Now I assume that you have ``python3`` installed. In my case I have:
::
$ python3 --version
Python 3.7.0
Now you need ``pip``, the package manager of python. It usually comes
installed with python already. When you have pip, you can install
``virtualenv`` with ``pip install virtualenv``.

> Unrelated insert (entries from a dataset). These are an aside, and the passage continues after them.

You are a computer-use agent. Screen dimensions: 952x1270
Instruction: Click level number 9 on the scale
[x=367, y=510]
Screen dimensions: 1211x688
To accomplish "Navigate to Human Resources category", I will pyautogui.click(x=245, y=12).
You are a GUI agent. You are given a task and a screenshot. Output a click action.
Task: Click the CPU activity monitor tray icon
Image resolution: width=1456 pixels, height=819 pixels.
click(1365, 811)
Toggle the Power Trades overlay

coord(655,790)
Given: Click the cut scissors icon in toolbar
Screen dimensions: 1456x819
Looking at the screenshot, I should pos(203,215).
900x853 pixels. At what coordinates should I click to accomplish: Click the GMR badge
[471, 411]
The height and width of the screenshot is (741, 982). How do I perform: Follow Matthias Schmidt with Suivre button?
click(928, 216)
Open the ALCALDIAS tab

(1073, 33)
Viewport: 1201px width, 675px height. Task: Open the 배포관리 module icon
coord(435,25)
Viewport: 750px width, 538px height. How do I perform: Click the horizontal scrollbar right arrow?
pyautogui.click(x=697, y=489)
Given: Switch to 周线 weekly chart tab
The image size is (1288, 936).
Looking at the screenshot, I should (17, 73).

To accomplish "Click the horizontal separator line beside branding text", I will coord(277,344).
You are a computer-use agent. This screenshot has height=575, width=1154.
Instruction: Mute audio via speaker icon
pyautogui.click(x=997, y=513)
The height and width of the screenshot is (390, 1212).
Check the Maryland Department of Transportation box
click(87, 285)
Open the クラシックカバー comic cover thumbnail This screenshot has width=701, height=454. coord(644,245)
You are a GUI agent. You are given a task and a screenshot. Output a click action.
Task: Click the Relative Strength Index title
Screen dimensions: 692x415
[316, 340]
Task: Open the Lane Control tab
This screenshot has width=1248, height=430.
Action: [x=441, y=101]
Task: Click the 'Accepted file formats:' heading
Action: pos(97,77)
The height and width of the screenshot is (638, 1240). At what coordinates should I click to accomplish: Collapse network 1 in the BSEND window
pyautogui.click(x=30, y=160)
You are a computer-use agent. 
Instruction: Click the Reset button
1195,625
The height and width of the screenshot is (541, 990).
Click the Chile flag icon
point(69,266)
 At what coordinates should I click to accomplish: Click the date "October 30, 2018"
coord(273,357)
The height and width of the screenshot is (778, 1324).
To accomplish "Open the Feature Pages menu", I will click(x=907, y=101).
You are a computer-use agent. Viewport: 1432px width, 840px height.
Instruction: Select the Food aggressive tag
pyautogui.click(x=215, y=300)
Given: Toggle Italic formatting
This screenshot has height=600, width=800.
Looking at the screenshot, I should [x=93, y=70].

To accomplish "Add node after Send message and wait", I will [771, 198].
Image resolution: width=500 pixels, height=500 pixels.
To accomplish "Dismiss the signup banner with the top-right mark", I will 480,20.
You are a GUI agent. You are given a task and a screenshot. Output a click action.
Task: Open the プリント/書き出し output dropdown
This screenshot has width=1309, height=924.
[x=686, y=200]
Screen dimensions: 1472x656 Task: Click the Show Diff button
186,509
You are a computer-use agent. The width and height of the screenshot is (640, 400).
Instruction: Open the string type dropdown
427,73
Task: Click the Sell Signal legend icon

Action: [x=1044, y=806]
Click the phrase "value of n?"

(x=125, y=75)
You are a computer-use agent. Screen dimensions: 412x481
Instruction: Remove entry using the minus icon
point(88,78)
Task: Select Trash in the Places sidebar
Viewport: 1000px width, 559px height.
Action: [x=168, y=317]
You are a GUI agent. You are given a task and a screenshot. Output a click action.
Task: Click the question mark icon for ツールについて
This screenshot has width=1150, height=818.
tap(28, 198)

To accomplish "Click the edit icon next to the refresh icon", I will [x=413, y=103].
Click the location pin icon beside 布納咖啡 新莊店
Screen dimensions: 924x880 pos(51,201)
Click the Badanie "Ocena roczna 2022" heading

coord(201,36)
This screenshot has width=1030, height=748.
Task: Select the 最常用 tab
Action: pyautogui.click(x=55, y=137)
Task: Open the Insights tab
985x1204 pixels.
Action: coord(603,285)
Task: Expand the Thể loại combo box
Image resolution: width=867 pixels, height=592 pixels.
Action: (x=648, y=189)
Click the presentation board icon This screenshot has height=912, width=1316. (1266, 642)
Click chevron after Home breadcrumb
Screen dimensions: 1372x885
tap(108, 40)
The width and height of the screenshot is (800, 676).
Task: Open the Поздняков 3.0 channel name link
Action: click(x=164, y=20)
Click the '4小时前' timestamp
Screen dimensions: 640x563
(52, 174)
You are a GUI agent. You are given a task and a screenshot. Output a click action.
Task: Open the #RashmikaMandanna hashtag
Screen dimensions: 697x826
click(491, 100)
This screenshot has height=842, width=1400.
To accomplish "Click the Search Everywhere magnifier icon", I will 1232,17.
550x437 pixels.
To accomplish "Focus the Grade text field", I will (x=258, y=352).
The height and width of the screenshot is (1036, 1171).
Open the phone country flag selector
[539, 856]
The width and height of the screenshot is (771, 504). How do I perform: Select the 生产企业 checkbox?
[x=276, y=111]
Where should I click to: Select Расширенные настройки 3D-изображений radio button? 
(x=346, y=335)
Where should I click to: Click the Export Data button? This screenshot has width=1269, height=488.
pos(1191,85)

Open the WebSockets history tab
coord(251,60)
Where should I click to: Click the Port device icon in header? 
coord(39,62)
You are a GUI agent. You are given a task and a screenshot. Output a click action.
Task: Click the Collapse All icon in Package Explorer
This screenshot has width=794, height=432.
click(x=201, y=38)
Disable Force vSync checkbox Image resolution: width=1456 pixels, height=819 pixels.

Now that you have virtualenv, go to your project directory and create a
virtual environment with ``virtualenv env``:
In my case it looks like this:
::
nikolai@nikolai:~/projects/work/google-scraper-tutorial$ virtualenv env
Using base prefix '/home/nikolai/anaconda3'
New python executable in /home/nikolai/projects/work/google-scraper-tutorial/env/bin/python
copying /home/nikolai/anaconda3/bin/python => /home/nikolai/projects/work/google-scraper-tutorial/env/bin/python
Installing setuptools, pip, wheel...done.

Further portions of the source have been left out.